#Technical specification
###Architecture goals Algorithm and format are designed to fully support streaming. The input stream size is not stored in compressed stream which makes it possible to compress data without knowing its size in advance. Decoder is able to tell where encoder stopped outputting bytes for current compressed stream making it possible to easily concatenate streams or embed compressed stream in a more complex structure, without storing the length of compressed data.
Algorithm is designed to be simple and generally fast. There are no optimizations for specific types of data, eg. there are no multimedia filters, no executable filters, no text filters and models, no record models and so on. Despite simplicity being an important goal, the algorithm includes some interesting techniques.
Algorithm is designed to be efficiently executed on 32-bit and more advanced platforms. There are no non-trivial 64-bit instructions that are required for almost all options combinations. However, with highest settings the algorithm would need to allocate more than 4 GiB memory (in a single process) making it impossible to run the algorithm on 32-bit platform.
##High level overview
The complete compression scheme consists of four main parts:
- One or two LZP models. Only one prediction is taken into consideration when coding a particular symbol. Only 0 or 1 length matches. No storing or coding of distances.
- Quantized state map. History of matches is quantized to 8 bit state.
- Adaptive probability map for states from each LZP model. Adaptive probability map maps the quantized state map and a small additional context to a local probability of the byte predicted by LZP model.

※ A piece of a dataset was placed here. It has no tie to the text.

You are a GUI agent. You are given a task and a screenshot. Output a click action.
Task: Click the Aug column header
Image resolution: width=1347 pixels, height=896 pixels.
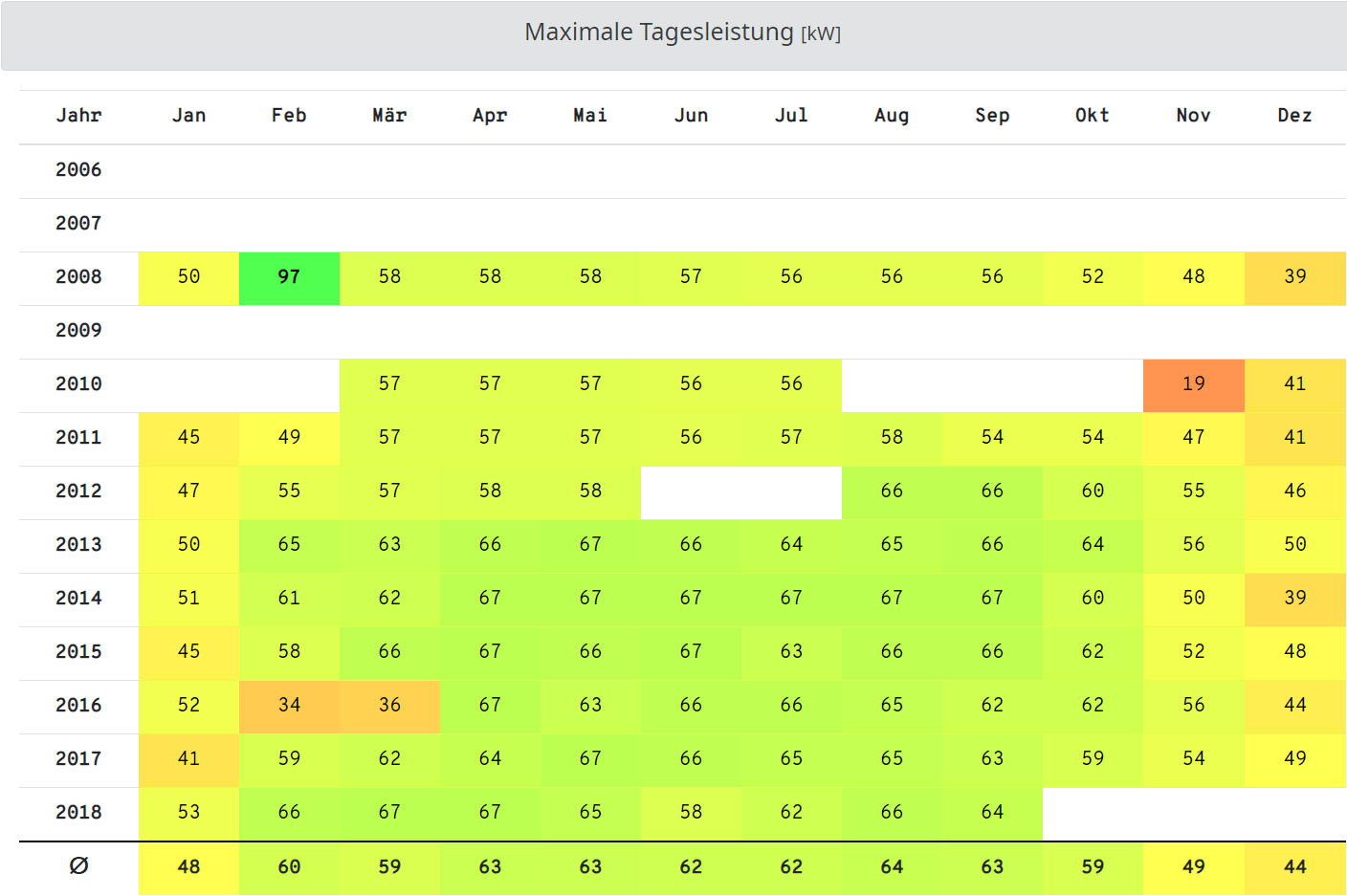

- Order-1 or order-2 literal coding. If the selected LZP model wrongly predicts the next byte, then literal coder comes into play.
##Coding process in detail
- If both LZP models are set to identical options, then the implementations allocate only one LZP model to avoid wasting of resources. Running identical models does not provide any advantage
####EOF coding
- Before encoding each input byte and after encoding the last byte, a flag is coded that indicated if there is an end of symbols
####State tables
- State tables provide a compact way to store quantized match histories
- States are organized into finite state machine
- In this implementation states are symmetric, ie for any state that describes a match history, there is a state for an inverse match history, ie with matches and misses swapped
- State table is generated using generator and ad-hoc values
- State table is focused on states describing either skewed or short match histories, there are no states describing long and balanced match histories
####LZP models
- Consider the most recently processed symbols as a context
- Context length for every LZP model is specified in options
- Compute FNV-1 hash of context content
- Perform a logical AND operation with a mask of size specified in options
- The resulting values is used as an index to records table
- Each record is 16 bits long - 8 bits for predicted symbol and 8 bits for quantized state
- After encoding each input byte, that byte is stored in the mentioned record, so before encoding the record holds a byte that was seen in input when the index was equal to current one
- If the prediction is correct, ie the predicted symbol is equal to the currently processed one, then we have a match of length 1
- Otherwise we have no match (sometimes called a match of length 0)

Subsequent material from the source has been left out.